Am 02.07.20 um 15:29 schrieb Jason Gunthorpe:
On Thu, Jul 02, 2020 at 03:10:00PM +0200, Daniel Vetter wrote:
On Wed, Jul 01, 2020 at 02:15:24PM -0300, Jason Gunthorpe wrote:
On Wed, Jul 01, 2020 at 05:42:21PM +0200, Daniel Vetter wrote:
> All you need is the ability to stop wait for ongoing accesses to end and > make sure that new ones grab a new mapping. Swap and flush isn't a general HW ability either..
I'm unclear how this could be useful, it is guarenteed to corrupt in-progress writes?
Did you mean pause, swap and resume? That's ODP.
Yes, something like this. And good to know, never heard of ODP.
Hm I thought ODP was full hw page faults at an individual page level,
Yes
and this stop&resume is for the entire nic. Under the hood both apply back-pressure on the network if a transmission can't be received, but
NIC's don't do stop and resume, blocking the Rx pipe is very problematic and performance destroying.
The strategy for something like ODP is more complex, and so far no NIC has deployed it at any granularity larger than per-page.
So since Jason really doesn't like dma_fence much I think for rdma synchronous it is. And it shouldn't really matter, since waiting for a small transaction to complete at rdma wire speed isn't really that long an operation.
Even if DMA fence were to somehow be involved, how would it look?
Well above you're saying it would be performance destroying, but let's pretend that's not a problem :-) Also, I have no clue about rdma, so this is really just the flow we have on the gpu side.
I see, no, this is not workable, the command flow in RDMA is not at all like GPU - what you are a proposing is a global 'stop the whole chip' Tx and Rx flows for an undetermined time. Not feasible
What we can do is use ODP techniques and pause only the MR attached to the DMA buf with the process you outline below. This is not so hard to implement.
Well it boils down to only two requirements:
1. You can stop accessing the memory or addresses exported by the DMA-buf.
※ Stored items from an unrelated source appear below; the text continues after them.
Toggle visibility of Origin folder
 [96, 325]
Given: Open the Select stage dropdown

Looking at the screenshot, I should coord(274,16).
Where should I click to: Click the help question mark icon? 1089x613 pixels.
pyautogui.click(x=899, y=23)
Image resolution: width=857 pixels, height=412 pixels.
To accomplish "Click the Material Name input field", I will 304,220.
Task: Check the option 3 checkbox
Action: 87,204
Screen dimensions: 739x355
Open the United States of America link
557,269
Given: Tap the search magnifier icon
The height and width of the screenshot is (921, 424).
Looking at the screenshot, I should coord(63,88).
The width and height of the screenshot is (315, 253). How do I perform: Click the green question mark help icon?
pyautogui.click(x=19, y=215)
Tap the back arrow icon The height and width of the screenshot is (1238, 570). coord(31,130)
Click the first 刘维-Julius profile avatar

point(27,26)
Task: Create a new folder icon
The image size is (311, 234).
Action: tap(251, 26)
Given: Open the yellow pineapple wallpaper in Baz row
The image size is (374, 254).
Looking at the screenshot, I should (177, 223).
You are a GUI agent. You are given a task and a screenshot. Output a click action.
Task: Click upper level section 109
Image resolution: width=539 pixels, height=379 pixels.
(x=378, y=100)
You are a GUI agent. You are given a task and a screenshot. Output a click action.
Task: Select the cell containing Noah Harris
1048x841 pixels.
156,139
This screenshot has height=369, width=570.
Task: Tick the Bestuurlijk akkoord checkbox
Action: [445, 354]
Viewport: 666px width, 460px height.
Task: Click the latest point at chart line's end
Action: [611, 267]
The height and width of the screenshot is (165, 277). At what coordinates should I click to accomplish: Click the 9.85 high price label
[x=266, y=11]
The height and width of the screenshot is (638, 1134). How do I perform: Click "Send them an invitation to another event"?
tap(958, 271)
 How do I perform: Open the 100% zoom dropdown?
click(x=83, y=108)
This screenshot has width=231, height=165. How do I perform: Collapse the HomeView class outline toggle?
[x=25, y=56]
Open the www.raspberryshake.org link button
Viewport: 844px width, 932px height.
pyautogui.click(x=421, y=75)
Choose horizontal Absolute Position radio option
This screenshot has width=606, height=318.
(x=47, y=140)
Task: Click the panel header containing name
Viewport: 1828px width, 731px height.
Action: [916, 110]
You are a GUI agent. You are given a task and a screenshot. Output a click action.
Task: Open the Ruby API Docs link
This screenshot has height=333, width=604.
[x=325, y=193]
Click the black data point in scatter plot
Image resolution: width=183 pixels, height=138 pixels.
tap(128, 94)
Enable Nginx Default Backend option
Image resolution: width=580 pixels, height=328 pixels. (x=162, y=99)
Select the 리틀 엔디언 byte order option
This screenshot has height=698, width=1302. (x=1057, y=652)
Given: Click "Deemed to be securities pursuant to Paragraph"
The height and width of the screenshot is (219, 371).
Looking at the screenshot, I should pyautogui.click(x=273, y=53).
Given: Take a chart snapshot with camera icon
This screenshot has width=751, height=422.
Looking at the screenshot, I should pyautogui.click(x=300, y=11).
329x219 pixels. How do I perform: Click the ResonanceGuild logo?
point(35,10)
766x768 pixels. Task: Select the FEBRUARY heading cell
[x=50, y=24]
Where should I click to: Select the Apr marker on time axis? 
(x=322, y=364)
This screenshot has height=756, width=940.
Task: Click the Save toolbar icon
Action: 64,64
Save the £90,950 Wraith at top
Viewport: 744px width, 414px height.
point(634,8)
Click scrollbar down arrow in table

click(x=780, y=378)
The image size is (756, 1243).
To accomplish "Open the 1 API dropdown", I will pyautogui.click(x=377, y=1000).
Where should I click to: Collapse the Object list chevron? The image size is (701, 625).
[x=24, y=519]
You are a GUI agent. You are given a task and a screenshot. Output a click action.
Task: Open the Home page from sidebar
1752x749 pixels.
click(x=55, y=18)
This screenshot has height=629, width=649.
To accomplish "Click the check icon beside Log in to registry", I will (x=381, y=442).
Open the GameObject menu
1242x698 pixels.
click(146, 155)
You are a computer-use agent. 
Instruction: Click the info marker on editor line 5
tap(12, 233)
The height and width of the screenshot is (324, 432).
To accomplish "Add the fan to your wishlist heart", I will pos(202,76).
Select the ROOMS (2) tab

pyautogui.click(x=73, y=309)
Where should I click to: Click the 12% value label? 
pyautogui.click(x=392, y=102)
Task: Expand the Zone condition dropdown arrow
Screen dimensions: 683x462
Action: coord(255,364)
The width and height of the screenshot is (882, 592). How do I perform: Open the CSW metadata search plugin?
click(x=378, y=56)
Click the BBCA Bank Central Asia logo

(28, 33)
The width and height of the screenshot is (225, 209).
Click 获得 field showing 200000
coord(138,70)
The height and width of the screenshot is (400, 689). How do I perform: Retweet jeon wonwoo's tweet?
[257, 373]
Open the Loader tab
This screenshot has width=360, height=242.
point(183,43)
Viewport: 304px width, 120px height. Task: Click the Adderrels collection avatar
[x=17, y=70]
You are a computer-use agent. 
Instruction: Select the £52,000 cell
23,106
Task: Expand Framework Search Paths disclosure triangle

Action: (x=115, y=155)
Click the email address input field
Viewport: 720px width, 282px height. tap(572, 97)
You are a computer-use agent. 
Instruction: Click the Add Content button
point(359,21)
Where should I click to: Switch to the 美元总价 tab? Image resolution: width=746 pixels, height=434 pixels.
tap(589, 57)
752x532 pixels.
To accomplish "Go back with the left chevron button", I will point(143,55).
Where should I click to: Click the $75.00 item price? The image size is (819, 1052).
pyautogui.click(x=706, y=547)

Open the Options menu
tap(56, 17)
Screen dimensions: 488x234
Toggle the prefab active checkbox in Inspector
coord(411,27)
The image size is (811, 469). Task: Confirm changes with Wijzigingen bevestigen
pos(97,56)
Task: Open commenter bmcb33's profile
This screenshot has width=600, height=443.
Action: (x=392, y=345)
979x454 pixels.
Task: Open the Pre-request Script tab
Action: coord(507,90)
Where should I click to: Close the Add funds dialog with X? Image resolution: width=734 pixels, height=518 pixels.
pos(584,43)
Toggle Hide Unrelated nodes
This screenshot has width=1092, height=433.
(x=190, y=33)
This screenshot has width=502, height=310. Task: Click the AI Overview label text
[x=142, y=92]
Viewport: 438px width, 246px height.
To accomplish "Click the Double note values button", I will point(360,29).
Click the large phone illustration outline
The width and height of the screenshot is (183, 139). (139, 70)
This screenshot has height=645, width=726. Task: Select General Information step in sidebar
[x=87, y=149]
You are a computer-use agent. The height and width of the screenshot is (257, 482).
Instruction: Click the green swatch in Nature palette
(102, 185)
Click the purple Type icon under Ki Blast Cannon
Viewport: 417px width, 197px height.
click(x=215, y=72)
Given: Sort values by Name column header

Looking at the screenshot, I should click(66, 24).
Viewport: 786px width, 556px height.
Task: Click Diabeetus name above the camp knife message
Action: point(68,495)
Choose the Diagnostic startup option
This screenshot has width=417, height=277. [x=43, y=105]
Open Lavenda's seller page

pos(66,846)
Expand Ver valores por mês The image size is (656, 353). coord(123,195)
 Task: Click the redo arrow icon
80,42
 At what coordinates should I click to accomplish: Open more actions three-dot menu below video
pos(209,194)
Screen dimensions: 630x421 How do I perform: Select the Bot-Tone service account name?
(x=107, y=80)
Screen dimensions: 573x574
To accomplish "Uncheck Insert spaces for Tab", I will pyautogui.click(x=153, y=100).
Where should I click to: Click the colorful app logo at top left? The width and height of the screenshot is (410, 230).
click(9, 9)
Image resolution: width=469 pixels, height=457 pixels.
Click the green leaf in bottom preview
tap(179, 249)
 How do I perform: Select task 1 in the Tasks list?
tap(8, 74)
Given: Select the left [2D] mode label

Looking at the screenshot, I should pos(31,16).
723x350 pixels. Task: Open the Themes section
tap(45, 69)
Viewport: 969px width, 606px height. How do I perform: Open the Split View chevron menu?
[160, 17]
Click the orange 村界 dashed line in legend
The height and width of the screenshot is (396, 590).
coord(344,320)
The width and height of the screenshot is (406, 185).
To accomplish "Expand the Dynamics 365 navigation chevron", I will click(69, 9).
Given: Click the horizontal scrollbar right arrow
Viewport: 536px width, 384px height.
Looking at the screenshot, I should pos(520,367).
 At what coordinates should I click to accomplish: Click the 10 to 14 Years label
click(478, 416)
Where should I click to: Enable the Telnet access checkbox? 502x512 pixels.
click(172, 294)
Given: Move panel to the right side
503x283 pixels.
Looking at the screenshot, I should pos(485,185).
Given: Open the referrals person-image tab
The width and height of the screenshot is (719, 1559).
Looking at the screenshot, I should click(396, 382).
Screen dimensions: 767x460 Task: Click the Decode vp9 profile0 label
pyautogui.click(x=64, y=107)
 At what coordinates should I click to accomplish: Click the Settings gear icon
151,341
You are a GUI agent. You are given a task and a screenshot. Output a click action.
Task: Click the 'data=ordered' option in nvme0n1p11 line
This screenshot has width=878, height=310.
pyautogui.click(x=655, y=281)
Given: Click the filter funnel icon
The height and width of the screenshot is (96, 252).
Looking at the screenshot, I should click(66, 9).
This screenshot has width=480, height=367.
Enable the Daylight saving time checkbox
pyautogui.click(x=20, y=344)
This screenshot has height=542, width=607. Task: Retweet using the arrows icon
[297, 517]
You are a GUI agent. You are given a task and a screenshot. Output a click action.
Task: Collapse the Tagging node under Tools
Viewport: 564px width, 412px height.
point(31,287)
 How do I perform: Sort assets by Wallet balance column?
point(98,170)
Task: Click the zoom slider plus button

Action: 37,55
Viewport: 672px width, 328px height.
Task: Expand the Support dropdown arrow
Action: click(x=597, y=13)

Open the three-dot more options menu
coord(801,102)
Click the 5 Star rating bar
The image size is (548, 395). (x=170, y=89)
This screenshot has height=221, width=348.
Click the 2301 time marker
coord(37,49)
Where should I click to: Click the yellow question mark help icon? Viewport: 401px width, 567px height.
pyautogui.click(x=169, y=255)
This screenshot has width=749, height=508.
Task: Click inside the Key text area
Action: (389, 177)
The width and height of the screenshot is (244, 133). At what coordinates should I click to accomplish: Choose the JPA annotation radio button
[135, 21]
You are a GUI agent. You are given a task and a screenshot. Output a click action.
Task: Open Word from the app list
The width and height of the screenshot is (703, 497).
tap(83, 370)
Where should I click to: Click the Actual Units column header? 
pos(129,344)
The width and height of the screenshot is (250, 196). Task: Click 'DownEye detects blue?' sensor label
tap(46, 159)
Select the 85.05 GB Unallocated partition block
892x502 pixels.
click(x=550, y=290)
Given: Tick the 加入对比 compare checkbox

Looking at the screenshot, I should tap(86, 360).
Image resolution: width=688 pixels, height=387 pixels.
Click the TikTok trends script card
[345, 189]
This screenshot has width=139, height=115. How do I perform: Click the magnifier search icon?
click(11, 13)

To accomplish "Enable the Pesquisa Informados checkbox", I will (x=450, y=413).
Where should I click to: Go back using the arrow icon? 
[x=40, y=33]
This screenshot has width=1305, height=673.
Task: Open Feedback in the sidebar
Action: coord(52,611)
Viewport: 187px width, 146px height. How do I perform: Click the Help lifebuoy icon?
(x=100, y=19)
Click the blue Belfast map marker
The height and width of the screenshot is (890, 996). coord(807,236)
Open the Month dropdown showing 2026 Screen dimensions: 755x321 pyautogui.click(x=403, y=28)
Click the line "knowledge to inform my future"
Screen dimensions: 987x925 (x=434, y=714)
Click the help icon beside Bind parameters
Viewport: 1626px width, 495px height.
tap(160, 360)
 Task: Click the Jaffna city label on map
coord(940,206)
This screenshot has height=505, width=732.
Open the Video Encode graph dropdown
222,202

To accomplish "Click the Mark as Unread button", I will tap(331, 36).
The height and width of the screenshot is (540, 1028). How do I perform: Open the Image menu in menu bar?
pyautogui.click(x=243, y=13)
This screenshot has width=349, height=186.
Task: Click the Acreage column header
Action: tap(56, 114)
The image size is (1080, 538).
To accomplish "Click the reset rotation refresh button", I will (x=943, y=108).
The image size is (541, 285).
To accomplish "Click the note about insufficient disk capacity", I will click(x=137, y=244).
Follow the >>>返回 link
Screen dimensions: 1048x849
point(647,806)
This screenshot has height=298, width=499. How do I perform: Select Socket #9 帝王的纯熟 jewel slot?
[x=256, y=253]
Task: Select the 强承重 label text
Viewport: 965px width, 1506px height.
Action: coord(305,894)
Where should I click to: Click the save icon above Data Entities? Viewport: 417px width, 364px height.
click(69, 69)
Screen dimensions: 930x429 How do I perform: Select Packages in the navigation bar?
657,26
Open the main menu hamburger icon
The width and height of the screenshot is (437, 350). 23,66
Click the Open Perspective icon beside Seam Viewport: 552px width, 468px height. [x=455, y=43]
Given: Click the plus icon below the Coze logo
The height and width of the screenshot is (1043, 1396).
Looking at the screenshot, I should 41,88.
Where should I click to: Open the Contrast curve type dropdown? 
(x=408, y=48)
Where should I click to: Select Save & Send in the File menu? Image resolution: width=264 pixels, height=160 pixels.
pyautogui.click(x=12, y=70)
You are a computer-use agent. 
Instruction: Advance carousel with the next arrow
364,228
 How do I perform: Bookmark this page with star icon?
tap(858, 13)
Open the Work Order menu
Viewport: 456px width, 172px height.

2. Before the next access you need to acquire a new mapping.
How you do this is perfectly up to you. E.g. you can stop everything, just prevent access to this DMA-buf, or just pause the users of this DMA-buf....
- rdma driver worker gets busy to restart rx:
thanks to ww_mutex deadlock avoidance this is possible
- lock all dma-buf that are currently in use (dma_resv_lock).
Why all? Why not just lock the one that was invalidated to restore the mappings? That is some artifact of the GPU approach?
No, but you must make sure that mapping one doesn't invalidate others you need.
Otherwise you can end up in a nice live lock :)
And why is this done with work queues and locking instead of a callback saying the buffer is valid again?
You can do this as well, but a work queue is usually easier to handle than a notification in an interrupt context of a foreign driver.
Regards, Christian.
Jason